The bones were taken from Flores to Indonesia's Centre for Archaeology in Jakarta. Very few people knew about their existence until the Australian scientists published their article in Nature magazine almost a year later. But then the story took a sudden twist.

A prominent Indonesian professor came to the center, packed up the skeleton in a brown leather case and took it away. The 18,000-year-old remains of the woman from Flores became literally bones of contention.

The bones were taken by Dr. Teuku Jacob, the dean of Indonesian paleoanthropologists. He was not a member of the team. But after one look at the lady's teeth, he was convinced the conclusions drawn by the Australians were not only premature. They were wrong.

"You are convinced that this is not a new species?" asks Simon.

"Yes," says Jacob. "And some other scientists believe that the bones are those of a very small human, a pygmy with a brain-shrinking disease."

Jacob adds: "When I saw the skull for the first time, I turn it upside down and I saw the teeth is very modern and sapiens."

He says the teeth told him this was a Homo sapien. But can he substantiate that?

"He made his claims. And when you think about it, OK, do you really think a population of meter-high humans with brains the size of a chimpanzee's, with no chins and no foreheads and wide, wide hips, unusual, and arms down to their knees, OK, running around Flores from 95,000 years ago to 12,000 years ago are modern humans?" asks Morwood. "I don't know where these people are coming from, but it's not my interpretation of the actual evidence."

The scientific community is leaning towards the conclusions reached by the Australians: that the Hobbit is a new, previously undiscovered species. Findings based on CAT scans of the interior of the skull commissioned by the National Geographic Society show that the Hobbit's brain was wired in a very intricate way, meaning that despite its small size, it was packed with intelligence.

"Now we, meaning the uneducated, always assumed, I think, that once we, Homo sapiens, come on the scene, there were no other humanoid creatures around," says Simon. "And all of a sudden, it's gotten a lot more complicated."

"A lot more complex. There's obviously many more branches to the human tree than we suspected," says Hobbs. "It's definitely gonna change our world view of ourselves."

"When you say 'it's' going to change our world view of ourselves, you mean these precise findings?" asks Simon.

"I mean these findings and other findings which will certainly, certainly come," says Hobbs.

Other findings?

In the villages of Flores, the Hobbit, or the Abu Gogo, as they call him, comes out of the bushes during rituals, scaring the children. But could there be any real Hobbits alive today? Maybe not on the island of Flores.

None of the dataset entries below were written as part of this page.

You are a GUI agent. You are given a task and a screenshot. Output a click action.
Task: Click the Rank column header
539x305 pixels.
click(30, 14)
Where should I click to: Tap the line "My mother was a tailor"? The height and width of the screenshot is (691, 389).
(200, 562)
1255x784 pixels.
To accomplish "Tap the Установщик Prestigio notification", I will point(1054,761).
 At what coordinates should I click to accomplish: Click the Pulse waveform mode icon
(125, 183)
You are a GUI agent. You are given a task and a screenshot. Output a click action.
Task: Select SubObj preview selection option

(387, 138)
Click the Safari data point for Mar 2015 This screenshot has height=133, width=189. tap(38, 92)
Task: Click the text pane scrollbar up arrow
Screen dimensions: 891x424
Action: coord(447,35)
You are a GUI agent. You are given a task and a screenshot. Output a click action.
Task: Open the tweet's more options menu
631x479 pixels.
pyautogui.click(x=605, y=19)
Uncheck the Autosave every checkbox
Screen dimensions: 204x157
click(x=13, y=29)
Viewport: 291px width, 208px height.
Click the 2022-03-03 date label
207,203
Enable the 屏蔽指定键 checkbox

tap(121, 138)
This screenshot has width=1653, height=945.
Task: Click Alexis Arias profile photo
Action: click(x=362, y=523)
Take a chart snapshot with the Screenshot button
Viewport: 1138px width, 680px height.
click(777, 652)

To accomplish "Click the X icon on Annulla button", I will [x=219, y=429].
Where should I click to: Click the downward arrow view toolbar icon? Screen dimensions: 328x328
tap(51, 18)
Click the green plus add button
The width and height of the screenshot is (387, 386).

But remember, there are 17,000 islands in Indonesia, and some very serious scientists don't exclude the possibility. They believe it may be time to start looking.

The Australian scientists have continued looking and have found the remains of two more little people at the same site on Flores. But last month a new study criticised the Australians for poor science and media hype, concluding that the Hobbit was in fact a human with a brain shrinking disease.